Collected data entries:
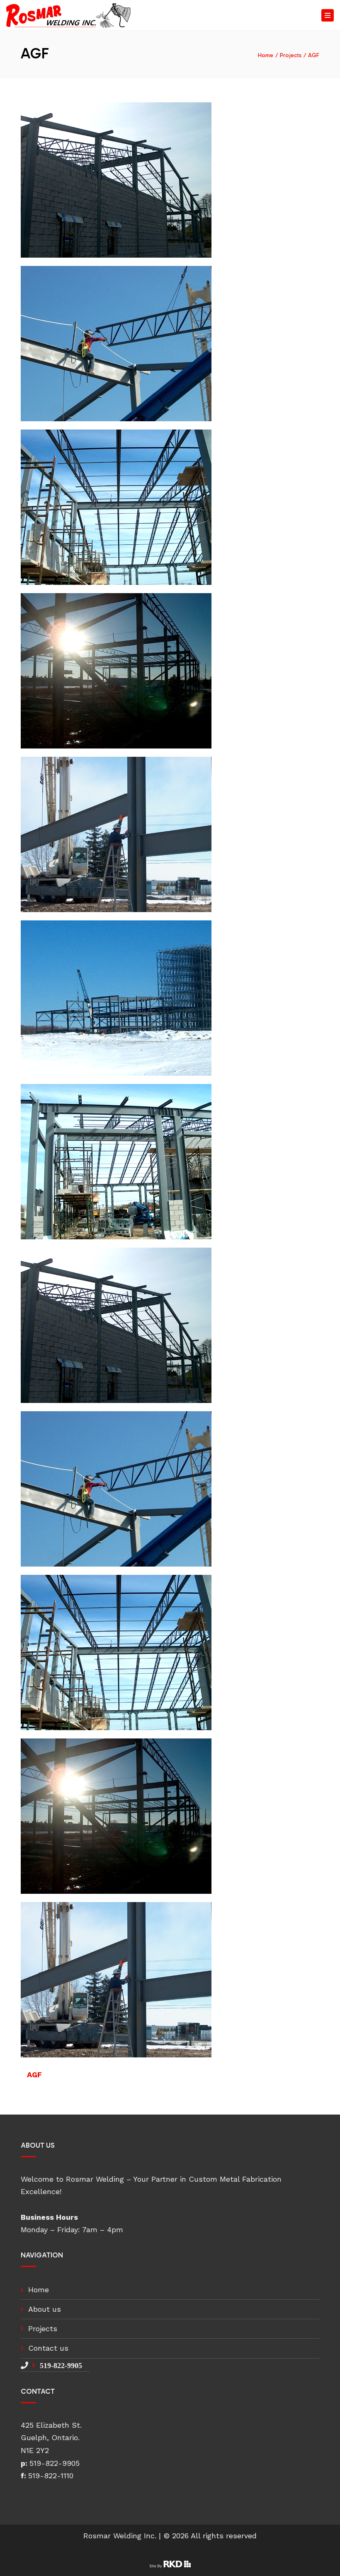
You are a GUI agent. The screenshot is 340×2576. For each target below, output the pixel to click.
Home (265, 55)
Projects (290, 55)
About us (44, 2309)
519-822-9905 (61, 2365)
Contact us (48, 2348)
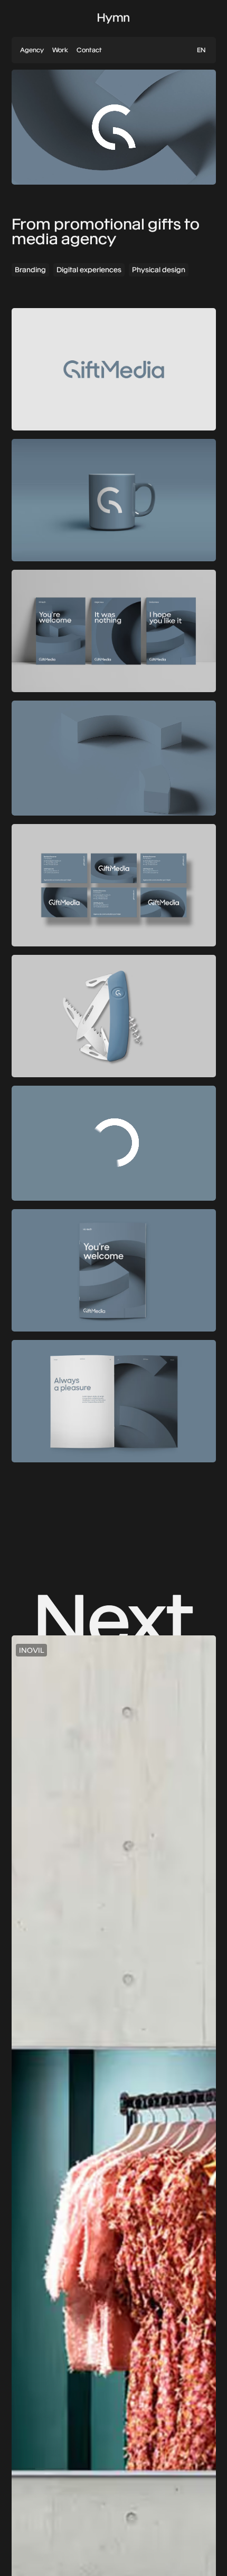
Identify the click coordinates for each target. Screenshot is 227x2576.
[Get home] (113, 18)
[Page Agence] (32, 50)
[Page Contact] (89, 50)
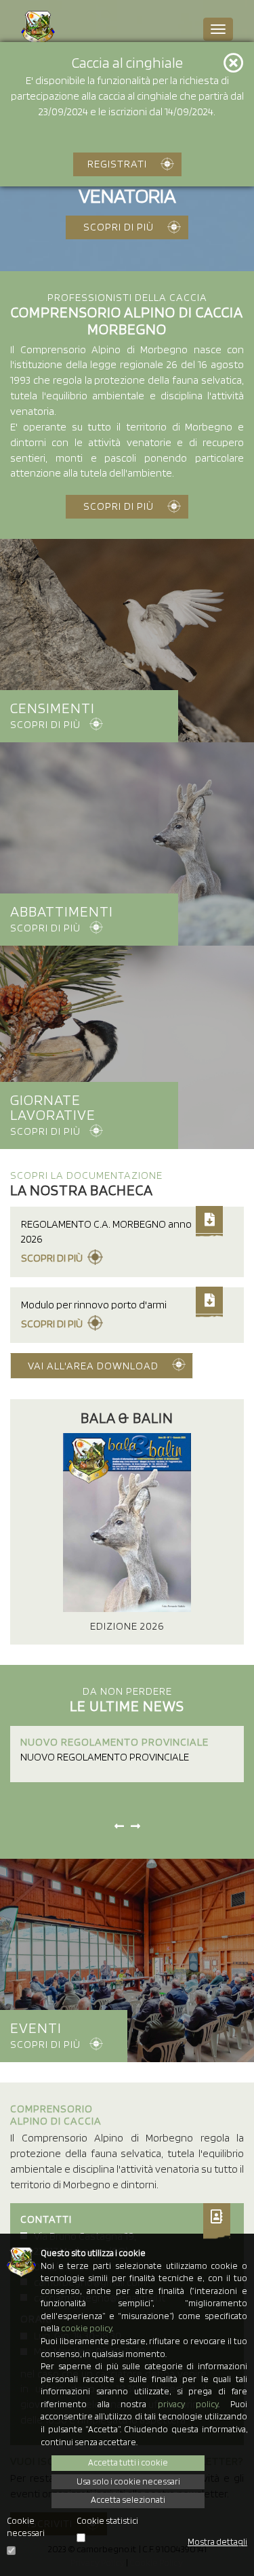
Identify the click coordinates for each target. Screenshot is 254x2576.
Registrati (117, 163)
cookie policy (86, 2328)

▶ **What to work on**
Take the line that contains "Home (265, 55)" and every line after it to the end of the records above; quote them exactly, leaving out the pictures.

▶ **Result for this exercise**
Home (265, 55)
Projects (290, 55)
About us (44, 2309)
519-822-9905 (61, 2365)
Contact us (48, 2348)
Identify the click coordinates for each target. Screenshot is 227x2576.
[Get home] (113, 18)
[Page Agence] (32, 50)
[Page Contact] (89, 50)
Identify the click coordinates for each target. Screenshot is 254x2576.
Registrati (117, 163)
cookie policy (86, 2328)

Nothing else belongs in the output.